The woman recovered well and was discharged home on Day 10 postpartum. At the time of writing, she had not experienced any further complications.
DISCUSSION
Wound infection after Caesarean section occurs in 9.6% of women [1] Increased BMI [2], smoking and emergency surgery have been associated with increased rates of wound infection [3]. There is an ongoing debate as to whether skin closure with subcuticular sutures is superior to staples in reducing infections [4, 5].
Pfannenstiel wound dehiscence resulting in bowel herniation is exceedingly uncommon. In a retrospective study of 300 women who underwent gynaecological surgery, the incidence of incisional hernias after Pfannenstiel incision alone was zero [3]. In women undergoing Caesarean section, the rarity of herniation may also be due to the fact that the recently gravid uterus sits under the wound, shielding the bowel from the incision site.
In this woman's case, the recurrence of dehiscence, despite prophylactic antibiotics following her second LSCS, suggests that her comorbid HS was a contributing factor to her wound complications.
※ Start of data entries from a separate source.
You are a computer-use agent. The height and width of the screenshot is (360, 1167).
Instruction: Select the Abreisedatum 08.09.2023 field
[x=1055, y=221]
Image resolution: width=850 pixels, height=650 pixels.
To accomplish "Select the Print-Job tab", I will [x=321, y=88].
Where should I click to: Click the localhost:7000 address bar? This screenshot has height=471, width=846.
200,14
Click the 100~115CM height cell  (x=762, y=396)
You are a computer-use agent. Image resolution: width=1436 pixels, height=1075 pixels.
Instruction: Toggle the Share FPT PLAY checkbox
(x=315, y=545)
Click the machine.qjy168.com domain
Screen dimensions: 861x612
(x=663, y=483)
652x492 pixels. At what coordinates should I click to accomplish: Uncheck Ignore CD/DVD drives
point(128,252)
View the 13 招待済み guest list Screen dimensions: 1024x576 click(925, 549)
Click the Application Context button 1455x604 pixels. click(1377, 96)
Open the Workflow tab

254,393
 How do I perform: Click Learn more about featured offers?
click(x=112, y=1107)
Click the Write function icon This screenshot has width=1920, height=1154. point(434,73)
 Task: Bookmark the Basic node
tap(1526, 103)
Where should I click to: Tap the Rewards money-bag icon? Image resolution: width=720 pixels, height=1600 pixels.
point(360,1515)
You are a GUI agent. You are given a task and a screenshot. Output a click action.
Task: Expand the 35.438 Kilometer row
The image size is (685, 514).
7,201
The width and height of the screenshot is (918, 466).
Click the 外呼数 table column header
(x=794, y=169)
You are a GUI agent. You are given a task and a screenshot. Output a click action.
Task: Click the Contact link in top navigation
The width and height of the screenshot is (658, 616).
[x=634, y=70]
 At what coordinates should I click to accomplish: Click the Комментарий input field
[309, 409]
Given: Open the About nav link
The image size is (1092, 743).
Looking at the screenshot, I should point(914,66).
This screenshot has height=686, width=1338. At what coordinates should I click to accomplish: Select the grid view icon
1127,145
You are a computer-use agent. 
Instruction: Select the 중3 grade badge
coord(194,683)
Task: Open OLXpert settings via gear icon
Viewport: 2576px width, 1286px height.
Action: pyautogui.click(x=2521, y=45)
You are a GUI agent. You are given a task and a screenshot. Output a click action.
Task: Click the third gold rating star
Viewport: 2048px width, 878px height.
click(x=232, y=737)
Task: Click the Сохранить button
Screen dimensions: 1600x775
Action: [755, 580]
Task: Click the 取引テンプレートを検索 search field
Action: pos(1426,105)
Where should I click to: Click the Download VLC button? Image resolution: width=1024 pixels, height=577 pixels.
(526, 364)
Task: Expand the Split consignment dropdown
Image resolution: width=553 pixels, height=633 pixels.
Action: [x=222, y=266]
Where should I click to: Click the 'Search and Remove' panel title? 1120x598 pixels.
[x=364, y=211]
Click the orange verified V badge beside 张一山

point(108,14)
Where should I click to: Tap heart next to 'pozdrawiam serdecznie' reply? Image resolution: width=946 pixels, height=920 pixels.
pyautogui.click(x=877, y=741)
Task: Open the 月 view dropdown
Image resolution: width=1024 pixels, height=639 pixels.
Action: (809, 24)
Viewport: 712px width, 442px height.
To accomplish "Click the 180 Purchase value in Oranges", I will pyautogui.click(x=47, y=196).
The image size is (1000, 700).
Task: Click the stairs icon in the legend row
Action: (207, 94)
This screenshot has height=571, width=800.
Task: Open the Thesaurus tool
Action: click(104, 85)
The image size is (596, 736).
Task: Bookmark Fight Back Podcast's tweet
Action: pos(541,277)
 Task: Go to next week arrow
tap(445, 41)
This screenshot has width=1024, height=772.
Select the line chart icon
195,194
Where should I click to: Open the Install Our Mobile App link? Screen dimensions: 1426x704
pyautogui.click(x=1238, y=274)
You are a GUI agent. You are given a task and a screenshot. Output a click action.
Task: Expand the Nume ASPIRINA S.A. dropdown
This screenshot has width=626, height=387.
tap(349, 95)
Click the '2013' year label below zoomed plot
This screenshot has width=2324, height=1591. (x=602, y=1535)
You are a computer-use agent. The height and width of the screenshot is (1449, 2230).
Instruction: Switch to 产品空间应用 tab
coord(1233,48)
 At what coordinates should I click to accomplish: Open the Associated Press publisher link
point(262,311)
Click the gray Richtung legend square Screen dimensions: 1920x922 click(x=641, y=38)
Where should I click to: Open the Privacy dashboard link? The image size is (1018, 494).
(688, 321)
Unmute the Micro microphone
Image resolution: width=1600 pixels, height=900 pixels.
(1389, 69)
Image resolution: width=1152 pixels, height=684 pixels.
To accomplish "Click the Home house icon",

HS is a debilitating, chronic suppurative condition that affects 1% of the population, with a 3:1 female preponderance. The hallmark features are recurrent suppurative abscess and sinus formation in the inguino-perineal region. It has a predilection for areas where apocrine sweat glands occur and has been observed on submammary skin and in the axillary, gluteal and periumbilical regions. The exact pathology is unknown; however, blockage of sweat glands and hyperkeratosis of the epithelium have been observed in histological specimens. Secondary infection with skin commensals may occur due to suppuration. Treatment ranges from topical or oral antibiotics, anti-androgens, smoking cessation and weight loss (for mild disease) to oral retinoids, immunosuppressants and wide local excision (for severe cases) [6].
Wound dehiscence and/or infection after surgical excision of HS lesions is common, particularly in the perianal, perineal and gluteal regions [7]. However, HS has not been described on the lower abdomen where a Pfannenstiel incision would be made. Additionally, a search of the literature combining the terms ‘hidradenitis suppurativa’ and ‘Caesarean section’ or ‘Pfannenstiel’ yielded zero articles [8]. Despite the lack of precedence in the literature, it may not be unreasonable to conclude that HS contributed to this woman's wound complications following Caesarean section.
The prolonged wound healing, suppuration and wound dehiscence experienced following her first LSCS, combined with the recurrence of dehiscence despite prophylactic antibiotics following her second LSCS makes this woman's case very unusual. Although the woman's high BMI and cigarette smoking were risk factors for wound dehiscence, the recurrence also suggests that, despite lack of precedence in the literature, HS was a contributing factor in this woman's wound complications.